Over the last half century, federal and state governments have spent more than $19 trillion fighting poverty. But what have we really accomplished? In “War on Poverty Turns 50: Are We Winning Yet?” (Policy Analysis no. 761), Michael Tanner, a Cato senior fellow, and Charles Hughes, a research associate at the Institute, argue that, although far from conclusive, the evidence suggests that we have successfully reduced many of the deprivations of material poverty. However, these efforts were more successful among socioeconomically stable groups such as the elderly than low‐​income groups facing other social problems. “Moreover, other factors like the passage of the Civil Rights Act, the expansion of economic opportunities to African Americans and women, increased private charity, and general economic growth may all have played a role in whatever poverty reduction occurred,” the authors write. Nevertheless, even if the War on Poverty achieved some initial success, the programs it spawned have long since reached a point of diminishing returns. In recent years we have spent more and more money on more and more programs, while realizing few, if any, additional gains. We may have made the lives of the poor less uncomfortable, but we have failed to truly lift people out of poverty. This should serve as an object lesson for policymakers today. “Good intentions are not enough,” Tanner and Hughes conclude.

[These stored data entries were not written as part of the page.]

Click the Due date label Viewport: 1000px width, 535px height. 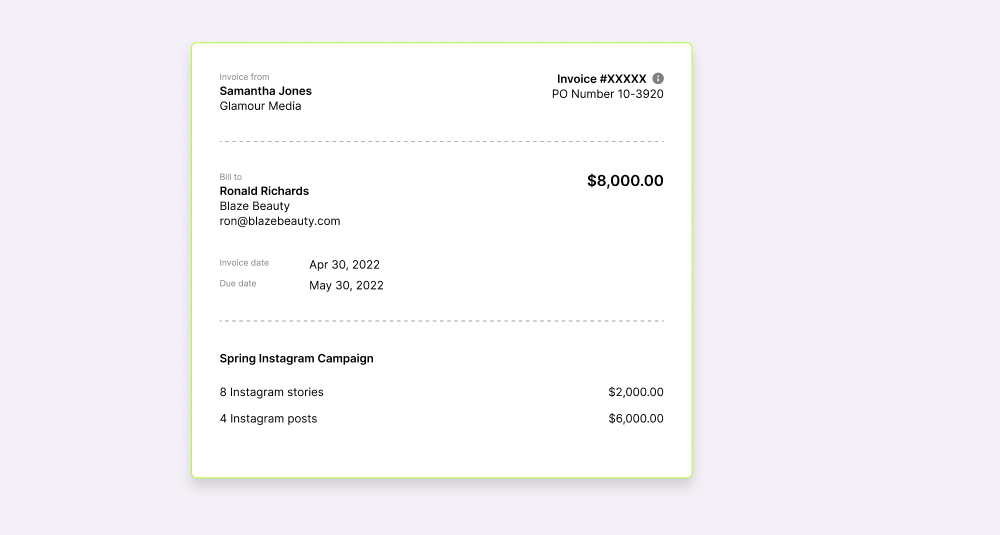tap(238, 283)
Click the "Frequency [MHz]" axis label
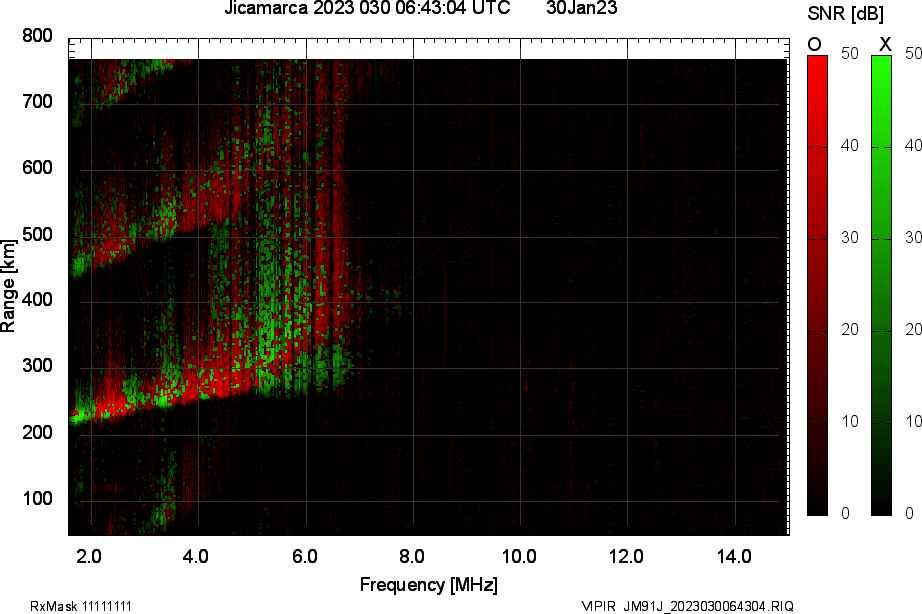 pyautogui.click(x=428, y=584)
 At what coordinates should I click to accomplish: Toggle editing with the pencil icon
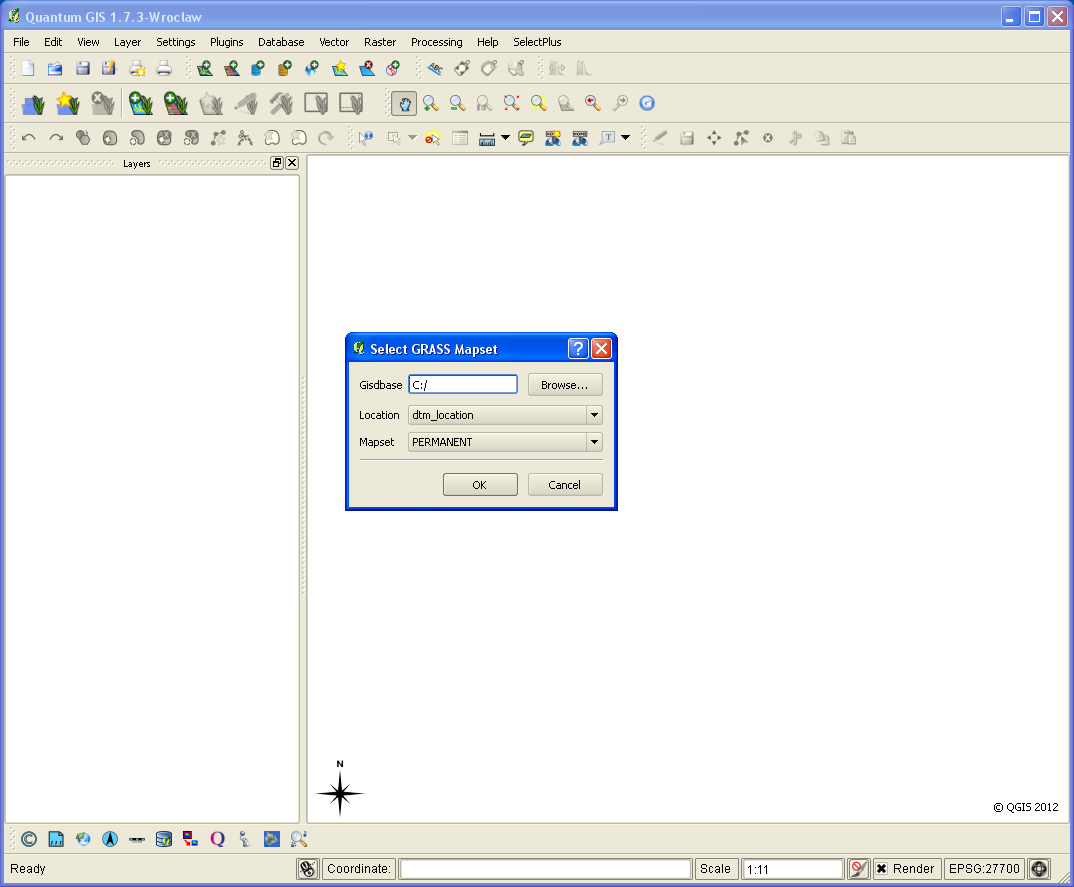tap(660, 137)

The Social Security Disability Insurance (SSDI) program faces imminent insolvency. Annual expenditures totaled $143 billion in 2013, but program receipts amounted to $111 billion—a shortfall that is projected to continue indefinitely. In “SSDI Reform: Promoting Gainful Employment while Preserving Economic Security”(Policy Analysis no. 762), Jagadeesh Gokhale, senior fellow at the Cato Institute, points out that, according to the Social Security Trustees, the program’s trust fund will be fully depleted in 2016, compelling either a large benefit cut or a large tax hike. Neither option will be politically popular. Regardless of the program’s insolvency, SSDI creates substantial work disincentives, causing many with medical impairments who could work to withdraw from the labor force and apply for SSDI. Gokhale advocates a change in the structure of SSDI’s benefit payments to those admitted to the program. Shifting benefits at the margin toward paying beneficiaries to work rather than to remain out of the work force would encourage beneficiaries with residual capacities to return to work. “That shift would serve as a backstop to reduce the economic loss from wrongful allowances of applicants into SSDI,” Gokhale writes. “Such a switch in benefit design can be accomplished without compromising benefit eligibility for those who cannot work.” In this analysis, he explains how to implement such a change to SSDI’s benefit structure and the advantages that would accrue from it.

The use of antidumping measures to protect certain domestic industries may be the most widely abused trade policy instrument worldwide,” writes K. William Watson, trade policy analyst at the Cato Institute. In “Will Nonmarket Economy Methodology Go Quietly into the Night? U.S. Antidumping Policy toward China after 2016” (Policy Analysis no. 763), Watson argues that U.S. authorities reserve their most punitive and abusive practices for goods from China. In those cases, the United States sets antidumping duties using what is called nonmarket economy (NME) methodology. The practice gives license to the U.S. Department of Commerce to ignore Chinese producers’ cost and price data and to turn, instead, to estimates for those data that are punitive and unrealistic. Current WTO rules permit the United States to maintain this discriminatory approach, but that condition will expire in December 2016. Absent a major change in the mindset of U.S. trade officials with respect to Chinese treatment in antidumping proceedings, it is unlikely that the United States will bring its policy into compliance. Watson presents some of the alternative scenarios that might unfold as the expiration date approaches. “The policy that would best serve a strong U.S. trade agenda and the American public is to end NME treatment of China by no later than December 2016,” he concludes. Nondiscriminatory treatment of Chinese imports would bring U.S. trade policy into compliance with WTO rules while reducing the distorting effect of antidumping measures on the U.S. economy.